Отец Василий, не отрицая самого факта разговора, спокойно и резонно на это ответил:
— В разговоре с Колобашкиным в 1936 году о войне я ему говорил, что обидно, что люди не могут жить мирно между собой. Больше Колобашкину я ничего не говорил.
— В 1936 году на похоронах родственницы Колобашкина вы распускали провокационные слухи о голоде на Украине <...>. Дайте показания.
— На похоронах родственницы Колобашкина я был, но разговоров на политические темы не вёл.
На следующий день следователь Агафонов снова допросил отца Василия.
— Признаёте себя виновным в предъявленном вам обвинении? — спросил он священника.
— В предъявленном мне обвинении виновным себя не признаю, — ответил отец Василий.
— У следствия имеется достаточно материалов, изобличающих вас как контрреволюционера. Почему вы упорно продолжаете не сознаваться?
— Никогда контрреволюционной деятельностью я не занимался.
— Следствием установлено, что в мае 1937 года в разговоре с Лебедевым вы клеветали на испанский народ, восхваляли при этом политику Гитлера. Дайте показания! — потребовал от священника следователь.
— Подобных разговоров с Лебедевым я никогда не вел, — ответил отец Василий.
Допросы на этом были окончены, и на следующий день начальник Истринского районного отделения НКВД лейтенант госбезопасности Киселёв подписал текст обвинительного заключения. После этого отец Василий был препровождён в Таганскую тюрьму в Москве, где начальник 3-го отделения 4-го отдела УГБ НКВД Воловщиков в последний раз его допросил. Расспросив, где священник жил и чем занимался до революции, он спросил:
— Какое вы имели хозяйство до революции?
— В 1900-х годах я имел корову. Больше ничего не имел. В 1929–1930 годах имел также корову. Затем продал.

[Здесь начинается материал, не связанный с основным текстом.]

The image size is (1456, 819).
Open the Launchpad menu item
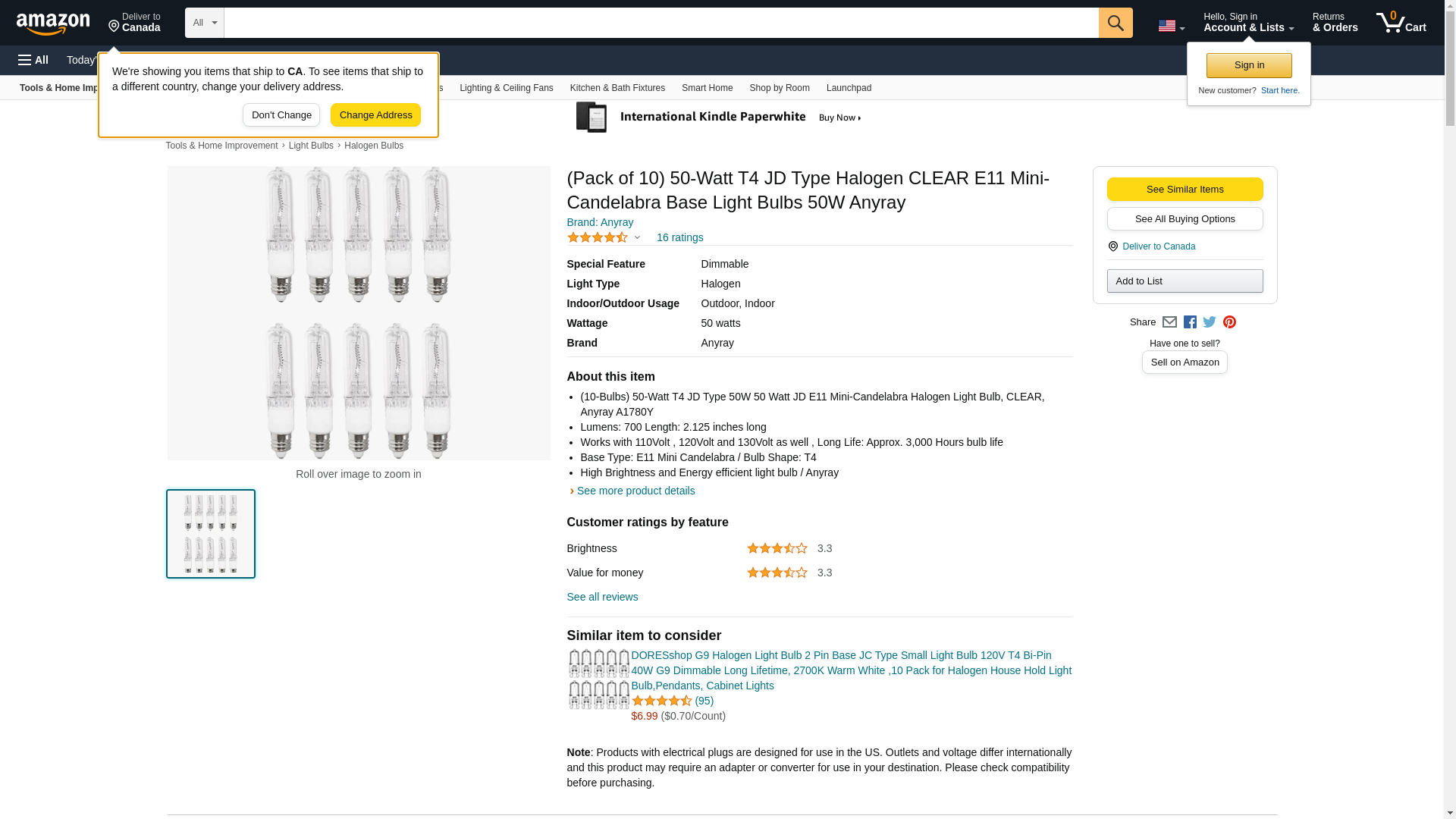[x=849, y=88]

— Значит, в течение сорока лет у вас источником дохода была служба в церкви? — спросил его следователь.
— Да, — ответил отец Василий.
— Вы признаёте себя виновным в том, что вели контрреволюционную деятельность?
— Нет, не признаю, — ответил священник, и на этом следствие было закончено.

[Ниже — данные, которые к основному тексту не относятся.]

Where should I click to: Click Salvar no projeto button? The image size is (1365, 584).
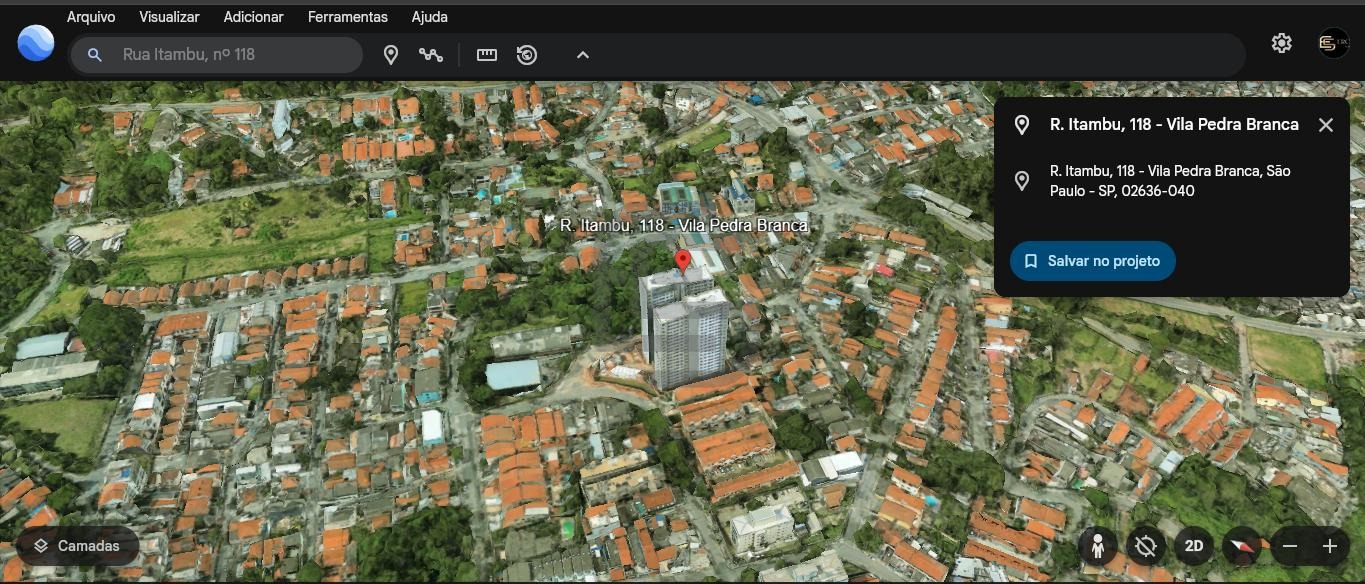coord(1092,261)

Приведено в исполнение 20 сентября 1937 года.
Выписка из акта о расстреле священномученика
19 сентября 1937 года тройка при УНКВД СССР по Московской области приговорила священника Василия Сунгурова к расстрелу. Он был расстрелян на Бутовском полигоне на следующий день, 20 сентября, и погребён в общей безвестной могиле.